Work Smarter, Not Harder in 2016

New year, new you, new testing practices… right? Isn’t that what they all say? Whether you have already written a set of 2016 resolutions, or are just starting now, this article will show you how using qTest test management and JIRA can help you, as an individual or team work faster and smarter in 2016.

Using tools to their fullest potential

ALM and test management solutions take a lot of weight off a tester’s shoulder. Yet there are many areas of these tools that are often underutilized that can help testing teams work smarter. Let’s examine:

Vote (JIRA): When a common consensus is to be reached within the team (especially if the team is distributed geographically) voting can be used as an alternative to conference calls, meetings and/or emails.

jira vote

Streamline test case reviews through qTest: Use the approve feature as a way to track if a test case has been reviewed (by peers or BA or dev) by assigning it to different users at different points of time as all tests have to be approved before execution.

qtest test case review

Customized Dashboard (JIRA): The default system dashboard is great in itself; however, it can be more effective and personal. If you are interested in watching a trend, setting a filter or monitoring progress, you can choose to change your dashboard settings to show what you need.

jira dashboard

Link test cases and defects (JIRA and qTest): All work management software systems provide means to trace requirements to defects. In addition, if a defect depends on another one or if a user story/requirement is blocked due to a defect or a requirement, all of these relationships can be created too to aid deeper insights into what’s going on.

jira issues with qtest

Include test steps to create defect description (qTest): By checking this simple option, testers can save tons of time on reporting as all the steps automatically make it into the defect description.

qtest test steps

Defect description:

qtest defect description

There are many other features such as sending an automatic email when name/user IDs are mentioned in the comments, labeling, exporting information into various formats  etc. that are not as widely known but can be nifty little tricks up our sleeves. Leveraging these rarely used features can extend the capabilities of the tools we already have to go farther than the typical test management tasks.

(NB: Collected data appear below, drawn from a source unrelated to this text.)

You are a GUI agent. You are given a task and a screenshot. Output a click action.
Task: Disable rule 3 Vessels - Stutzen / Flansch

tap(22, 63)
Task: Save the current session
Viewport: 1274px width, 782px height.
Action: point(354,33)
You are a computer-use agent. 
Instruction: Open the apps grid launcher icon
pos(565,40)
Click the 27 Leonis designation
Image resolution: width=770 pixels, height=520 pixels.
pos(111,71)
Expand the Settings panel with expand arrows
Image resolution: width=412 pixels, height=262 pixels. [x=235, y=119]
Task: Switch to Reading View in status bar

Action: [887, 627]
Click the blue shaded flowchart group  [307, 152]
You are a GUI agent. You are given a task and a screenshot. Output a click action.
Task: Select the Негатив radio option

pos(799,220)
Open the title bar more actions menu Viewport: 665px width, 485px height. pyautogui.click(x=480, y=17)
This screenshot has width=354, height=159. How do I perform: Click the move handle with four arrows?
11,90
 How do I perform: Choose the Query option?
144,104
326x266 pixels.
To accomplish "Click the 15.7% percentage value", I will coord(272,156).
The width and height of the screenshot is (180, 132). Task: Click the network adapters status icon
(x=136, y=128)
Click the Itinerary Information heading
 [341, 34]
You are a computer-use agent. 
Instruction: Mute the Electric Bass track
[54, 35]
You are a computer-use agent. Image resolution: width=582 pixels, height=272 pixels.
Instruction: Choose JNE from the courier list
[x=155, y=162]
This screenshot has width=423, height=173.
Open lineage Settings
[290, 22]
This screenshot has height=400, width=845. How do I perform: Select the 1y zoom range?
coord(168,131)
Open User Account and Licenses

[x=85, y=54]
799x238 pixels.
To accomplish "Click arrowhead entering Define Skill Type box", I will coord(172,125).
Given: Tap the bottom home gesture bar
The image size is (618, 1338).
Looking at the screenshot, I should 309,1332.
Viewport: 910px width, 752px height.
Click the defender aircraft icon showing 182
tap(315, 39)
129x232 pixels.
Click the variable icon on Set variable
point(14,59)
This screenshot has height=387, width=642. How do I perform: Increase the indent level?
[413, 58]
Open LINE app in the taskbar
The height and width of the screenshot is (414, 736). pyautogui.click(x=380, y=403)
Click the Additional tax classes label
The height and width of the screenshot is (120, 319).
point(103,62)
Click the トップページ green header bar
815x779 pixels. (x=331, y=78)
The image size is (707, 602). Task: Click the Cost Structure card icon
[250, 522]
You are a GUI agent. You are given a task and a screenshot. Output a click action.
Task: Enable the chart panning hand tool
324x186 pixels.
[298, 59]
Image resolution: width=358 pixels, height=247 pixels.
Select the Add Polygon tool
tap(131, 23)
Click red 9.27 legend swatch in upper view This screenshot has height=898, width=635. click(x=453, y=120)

Let exploratory testing pay you back

Exploratory testing improves a tester’s familiarity with system, device or application and helps uncover scenarios that weren’t thought in the earlier design or preparatory stages. There are many schools of thought as to what should follow the exploration. Some argue that if an important scenario/case has been uncovered it must be documented. Some say, there is no need. But if an automated solution could take care of all that for us while we explore as usual, that would be best.

With qTest Explorer, all you have to do is record the session when you decide to explore an application.  All of the activity during the testing of the application gets recorded and can be stopped/paused/notes can be added etc, by choosing options you see in the circle:

qtest explorer

The session/sessions get automatically linked to qTest and can be accessed for further processing.

exploratory testing session

Test cases then be edited and finalized. When done, they can be exported into CSV/Excel sheets, or can be added directly to any modules with in qTest (and linked to requirements) for further management.

export test cases with qtest

A tool like this can be phenomenal for:

  • Automatic and accurate test creation
  • To record sessions carried out by end users (towards UAT, Beta testing, usability testing, etc.)